« Le bouton marqué "Publier" »
Le 7 juillet 2005, alors que plusieurs bombes éclatent dans le métro et les bus londoniens, le gouvernement annonce que l’incident pourrait être causé par un accident de surtension électrique. Quatre-vingt minutes plus tard, 1 300 blogs publiaient déjà des articles, des vidéos ou des photos montrant la puissance des explosions et prouvaient que des explosifs étaient à l’origine du drame. Deux heures après l’accident, le gouvernement britannique s’excusait pour son erreur et confirmait que les attaques étaient d’origine terroriste.
« Les nouveaux outils qui sont à notre disposition n’ont pas créé ces comportements, ils les ont permis », analyse Clay Shirky, et si autant de blogs avaient annoncé les attentats terroristes de Londres avant les autorités, ce n’est pas parce que l’invention du blog a donné envie aux gens de partager ce qu’ils savent et que les médias n’osent dire, mais bien parce qu’elle a donné aux gens les moyens de le faire, sans coût et immédiatement, avec l’apparition du bouton marqué « Publier ».
Il ne faut pas croire que le besoin de s’exprimer en public est nouveau, nous rappelle l’auteur, « celui-ci existe depuis toujours et bien avant que Gutenberg n’invente l’imprimerie ». Si les générations passées n’ont pas exprimé leurs opinions autant que ne le fait la nouvelle génération, ce n’est pas parce qu’elles n’en ressentaient pas le besoin mais plutôt parce qu’elles n’en avaient pas les moyens.
D’autres exemples viennent appuyer la thèse de l’auteur : l’écrivain Maxine Hong Kingston, récompensée par les National Book Awards, qui vante les mérites de la plateforme
open.salon qui lui a permis de publier un article sur Barack Obama qu’aucun journal n’acceptait de publier; des fans adolescentes d’un boys-band sud coréens qui appellent par le biais de la plateforme de fans à une grande manifestation contre l’importation de bœuf américain en Corée du Sud.

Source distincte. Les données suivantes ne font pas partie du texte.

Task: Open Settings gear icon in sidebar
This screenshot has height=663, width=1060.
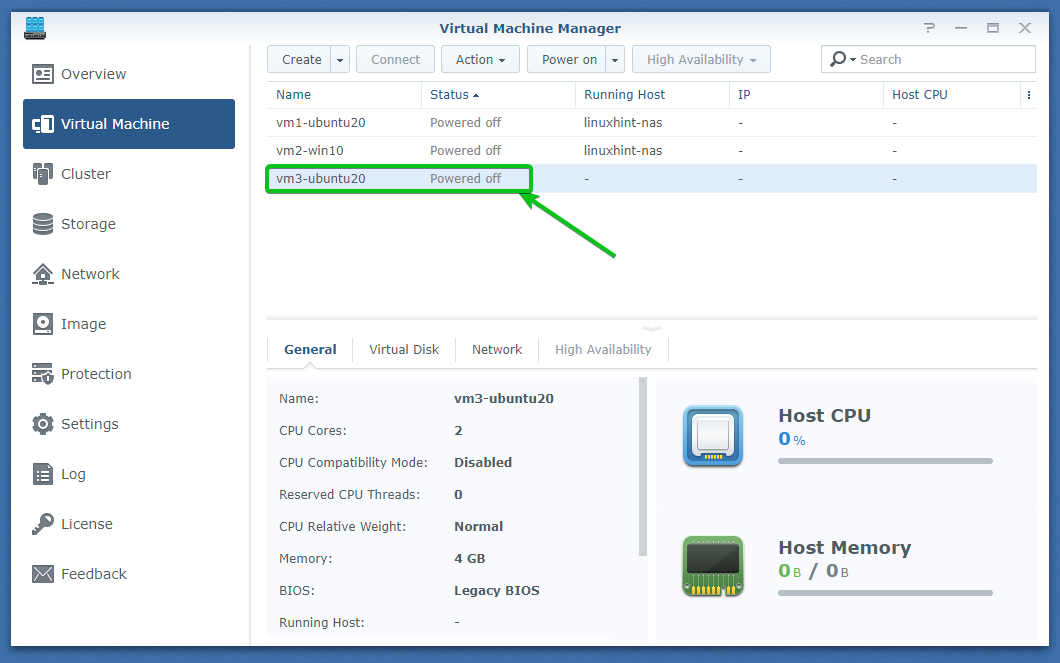Action: pos(43,424)
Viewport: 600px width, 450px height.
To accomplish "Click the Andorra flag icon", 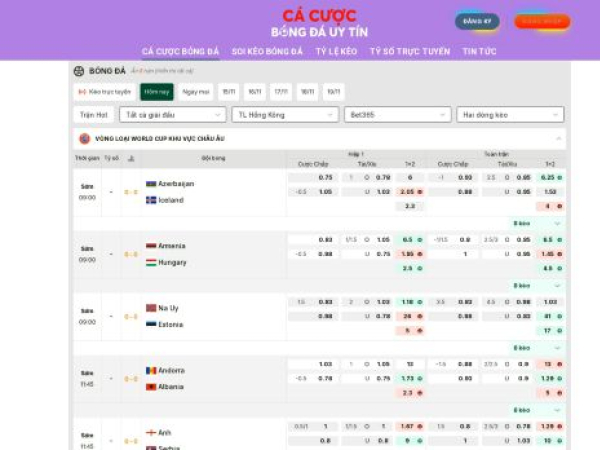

Non politisées, elles seront pourtant des dizaines de milliers à manifester sans relâche, jours après jours, jusqu’à ce que le gouvernement cède.

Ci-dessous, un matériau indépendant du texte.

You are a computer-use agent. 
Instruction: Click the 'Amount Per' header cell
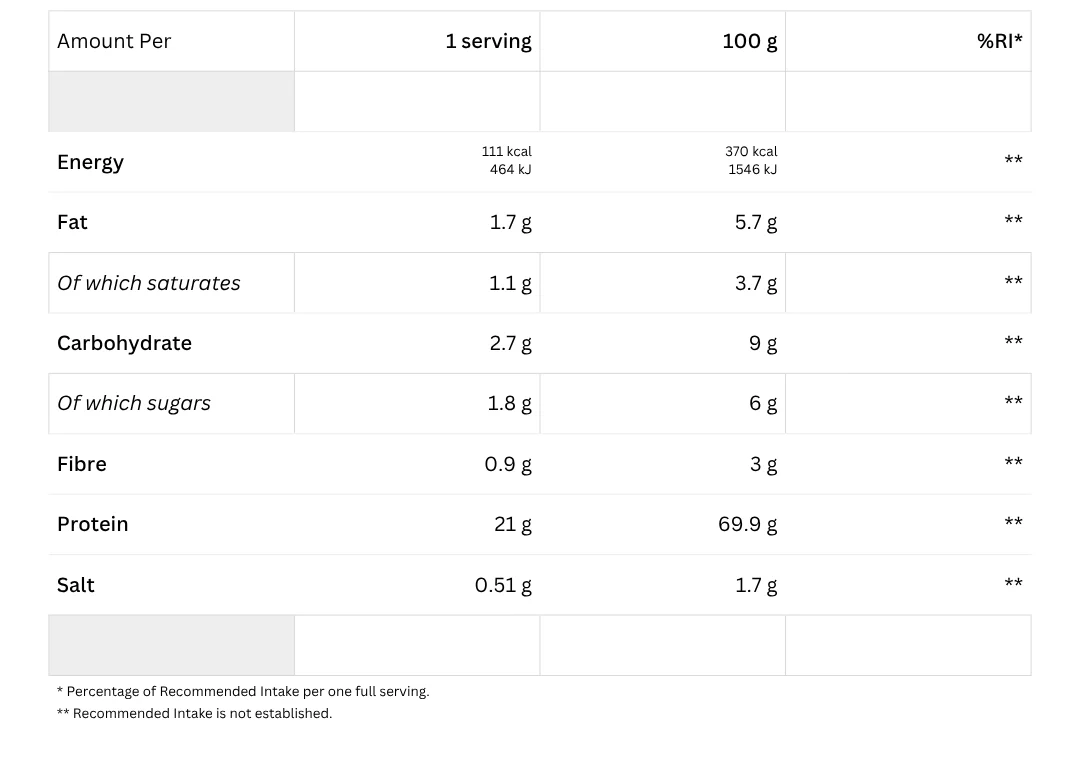(x=114, y=41)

À travers ces exemples, Clay Shirky démontre que les outils numériques sont, d’abord et avant tout, vecteurs de liberté et de cohésion, avant de conclure logiquement : les nouvelles technologies sont devenues indispensables à la société, parce qu’elles permettent de communiquer et de coordonner les initiatives humaines autant que de satisfaire le besoin profondément humain de s’exprimer en public.
« La vision ancienne du Web comme cyberespace éloigné du monde réel, est une erreur de l’Histoire », tout d’un coup un bouton marqué "Publier" apparaît partout, laissant à chacun la possibilité d’exprimer en public ce qu’il a à dire et il ne faut pas croire qu’une telle opportunité pouvait ne pas être saisie.